- [REQUEST A]:
Please write out the rows below, unchanged, from the first row through the line with "click(955, 297)".

==*==

Why does Swift AVAudioPlayer not change state after MPRemoteCommandCenter play command?

The environment for this is iOS 13.6 and Swift 5. I have a very simple app that successfully plays an MP3 file in the foreground or background. I added MPRemoteCommandCenter play and pause command handlers to it. I play the sound file in the foreground and then pause it.
When I tap the play button from the lock screen, my code calls audioPlayer.play(), which returns true. I hear the sound start playing again, but the currentTime of the player does not advance. After that, the play and pause buttons on the lock screen do nothing. When I foreground the app again, the play button plays from where it was before I went to the lock screen.
Here is my AudioPlayer class:
import AVFoundation
import MediaPlayer
class AudioPlayer: RemoteAudioCommandDelegate {
var audioPlayer = AVAudioPlayer()
let remoteCommandHandler = RemoteAudioCommandHandler()
var timer:Timer!
func play(title: String) {
let path = Bundle.main.path(forResource: title, ofType: "mp3")!
let url = URL(fileURLWithPath: path)
do {
try AVAudioSession.sharedInstance().setCategory(AVAudioSession.Category.playback)
try AVAudioSession.sharedInstance().setActive(true)
audioPlayer = try AVAudioPlayer(contentsOf: url)
remoteCommandHandler.delegate = self
remoteCommandHandler.enableDisableRemoteCommands(true)
timer = Timer.scheduledTimer(timeInterval: 1.0, target: self, selector: #selector(updateNowPlayingInfo), userInfo: nil, repeats: true)
} catch let error as NSError {
print("error = \(error)")
}
}
func play() {
print ("audioPlayer.play() returned \(audioPlayer.play())")
}
func pause() {
audioPlayer.pause()
}
func stop() {
audioPlayer.stop()

==*==

- [REQUEST B]:
In the forum question, which iOS and Swift versions make up the environment?

==*==

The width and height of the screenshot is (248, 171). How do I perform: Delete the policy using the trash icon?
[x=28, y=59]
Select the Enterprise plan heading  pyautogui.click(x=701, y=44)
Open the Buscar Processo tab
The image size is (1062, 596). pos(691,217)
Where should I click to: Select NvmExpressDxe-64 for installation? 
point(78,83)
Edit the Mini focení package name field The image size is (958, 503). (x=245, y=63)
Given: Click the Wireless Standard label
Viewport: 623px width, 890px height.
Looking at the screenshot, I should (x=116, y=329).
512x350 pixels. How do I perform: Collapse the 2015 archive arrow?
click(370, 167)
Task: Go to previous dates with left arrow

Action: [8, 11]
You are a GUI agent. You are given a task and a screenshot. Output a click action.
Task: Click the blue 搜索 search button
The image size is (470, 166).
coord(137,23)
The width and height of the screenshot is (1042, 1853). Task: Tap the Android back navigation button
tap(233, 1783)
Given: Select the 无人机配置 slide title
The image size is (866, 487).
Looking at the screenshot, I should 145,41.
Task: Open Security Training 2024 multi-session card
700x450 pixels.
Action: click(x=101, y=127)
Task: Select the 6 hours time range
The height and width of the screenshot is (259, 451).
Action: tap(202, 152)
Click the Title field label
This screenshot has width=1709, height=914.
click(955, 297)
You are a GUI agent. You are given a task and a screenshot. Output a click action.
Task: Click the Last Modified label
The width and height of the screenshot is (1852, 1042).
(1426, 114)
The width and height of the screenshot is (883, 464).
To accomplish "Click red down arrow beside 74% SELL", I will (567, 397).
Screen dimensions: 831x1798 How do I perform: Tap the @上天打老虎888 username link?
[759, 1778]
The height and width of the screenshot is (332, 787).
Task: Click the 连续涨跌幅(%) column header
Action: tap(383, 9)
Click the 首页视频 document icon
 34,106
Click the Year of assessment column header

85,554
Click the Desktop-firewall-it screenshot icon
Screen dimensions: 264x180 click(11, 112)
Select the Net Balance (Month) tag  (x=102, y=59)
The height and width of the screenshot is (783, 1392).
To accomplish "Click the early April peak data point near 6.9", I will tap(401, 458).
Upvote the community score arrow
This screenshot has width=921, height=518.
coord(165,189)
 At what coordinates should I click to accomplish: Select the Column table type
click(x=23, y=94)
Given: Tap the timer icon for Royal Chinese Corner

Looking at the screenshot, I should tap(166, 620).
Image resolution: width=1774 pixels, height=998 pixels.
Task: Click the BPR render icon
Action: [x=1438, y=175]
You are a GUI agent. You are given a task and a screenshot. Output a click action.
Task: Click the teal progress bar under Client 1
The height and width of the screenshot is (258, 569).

==*==

- [CORRECT ANSWER A]:
The width and height of the screenshot is (248, 171). How do I perform: Delete the policy using the trash icon?
[x=28, y=59]
Select the Enterprise plan heading  pyautogui.click(x=701, y=44)
Open the Buscar Processo tab
The image size is (1062, 596). pos(691,217)
Where should I click to: Select NvmExpressDxe-64 for installation? 
point(78,83)
Edit the Mini focení package name field The image size is (958, 503). (x=245, y=63)
Given: Click the Wireless Standard label
Viewport: 623px width, 890px height.
Looking at the screenshot, I should (x=116, y=329).
512x350 pixels. How do I perform: Collapse the 2015 archive arrow?
click(370, 167)
Task: Go to previous dates with left arrow

Action: [8, 11]
You are a GUI agent. You are given a task and a screenshot. Output a click action.
Task: Click the blue 搜索 search button
The image size is (470, 166).
coord(137,23)
The width and height of the screenshot is (1042, 1853). Task: Tap the Android back navigation button
tap(233, 1783)
Given: Select the 无人机配置 slide title
The image size is (866, 487).
Looking at the screenshot, I should 145,41.
Task: Open Security Training 2024 multi-session card
700x450 pixels.
Action: click(x=101, y=127)
Task: Select the 6 hours time range
The height and width of the screenshot is (259, 451).
Action: tap(202, 152)
Click the Title field label
This screenshot has width=1709, height=914.
click(955, 297)

- [CORRECT ANSWER B]:
iOS 13.6 and Swift 5.